20 pints + shots is a lot of alcohol. What is he like the next day? Does he drink much otherwise? Or can he only drink if it's a big binge? This would be a big problem for me, even without him failing to leave the pub, after the match, to come take care of his ill daughter.

elliepippamummy · 10/06/2006 20:19

Same as met him when I was 16 and been together ever since we did spilt once about 6 months before our wedding (apparently it had go out of hand size wise considering half the guests were his family and we had load of friends coming to the day at his request) ayway 3 days later he begged to come back and said he just needed to get away to reaise he wanted to be with me and get married (only took us 7 years of going out to get married)he has got better about goin out with mates it used to be every 3 weeks ow about once a month it is just the excessiv time and drink and money onvolved just tried to ring no reply so that makes him 20 ins late already probably stick another8 hours on and he'll be home

doorstep · 10/06/2006 20:24

NQC, thats his usual amount while out with the lads..a big worry for me.
He does drink during the week, before I fell pregnant we'd prob have a bottle of wine a night although my limit was only a glass usually!! I only drink as social for him.

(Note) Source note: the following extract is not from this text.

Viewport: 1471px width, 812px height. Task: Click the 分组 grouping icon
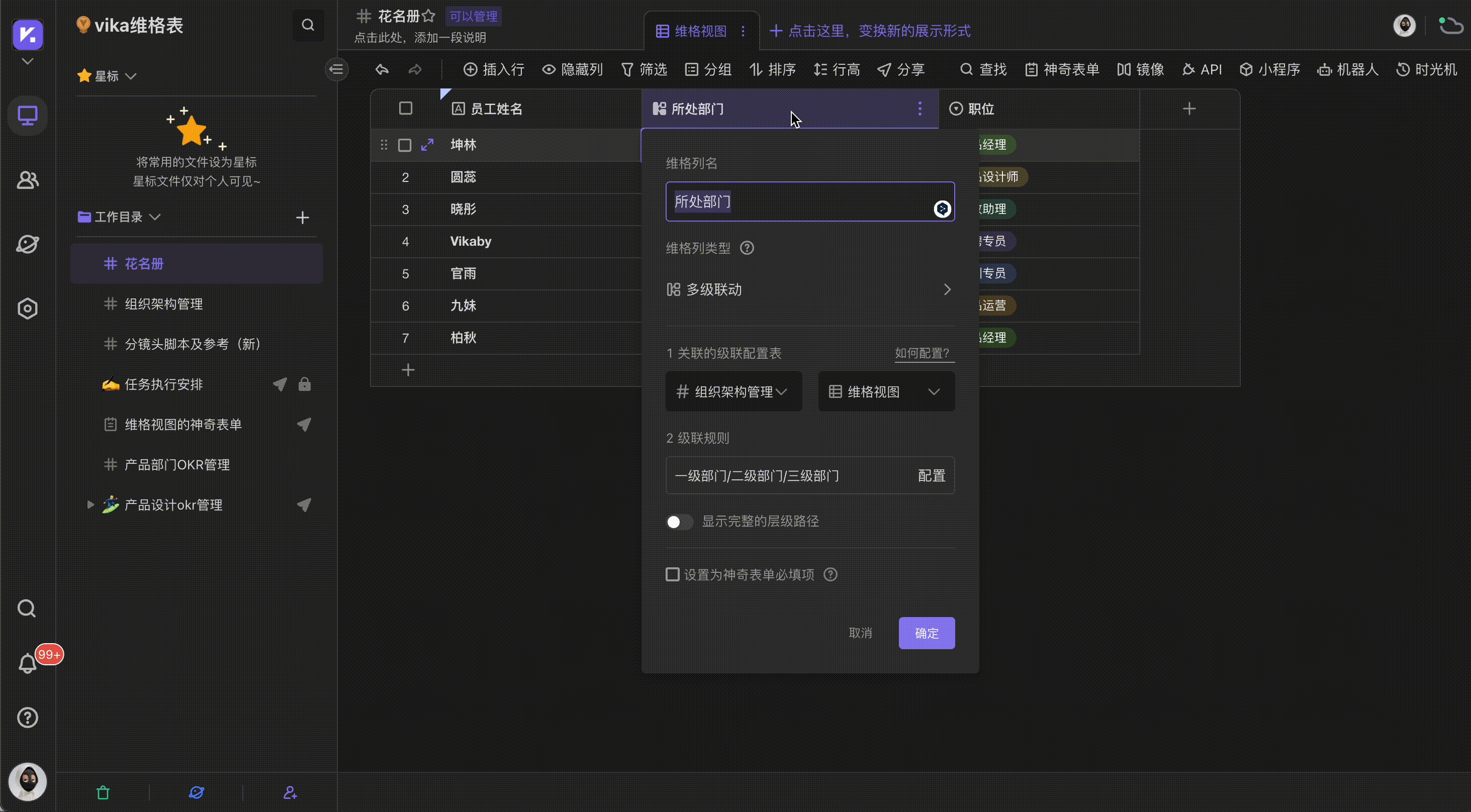point(707,69)
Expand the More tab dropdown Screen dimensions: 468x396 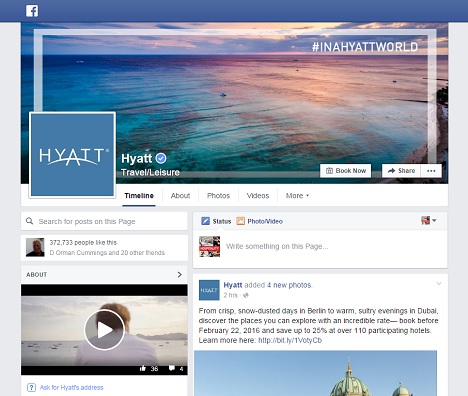[x=297, y=196]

If I don't drink he still drinks at night usually. Either wine or a few cans.

I agree about the drinking epm,it's a constant worry about the cost etc and also the state he gets into. dd could push him over once drunk.
We were the same, split for around 3 months but didn't marry till after 8 years.

OP posts:
NotQuiteCockney · 10/06/2006 20:27

doorstep, it's unlikely he will stop drinking this much until he's ready to stop. He's miles and miles over the recommended max for men, I'm sure.

Ugh, and your daughter sees him really drunk? I used to see my dad drunk (although he was more of a slow-and-steady drinker, so nearly always drunk), and that's not a good memory.

elliepippamummy · 10/06/2006 20:29

Men someime I wish I could have a DH that hates football abd drinking but suppose that wouldnt be him! Signing off now to watch some naff TV and send him a text asking whether he is coming home at some point. Hope your DD better soon mine ha finally fallen asleep and got the fan going in her room to keep her cool hope all goes okay
xx

PS DH seems to lose directions to our loo after drinking and normally ends up asleep on sofa as cant gt stairgate open!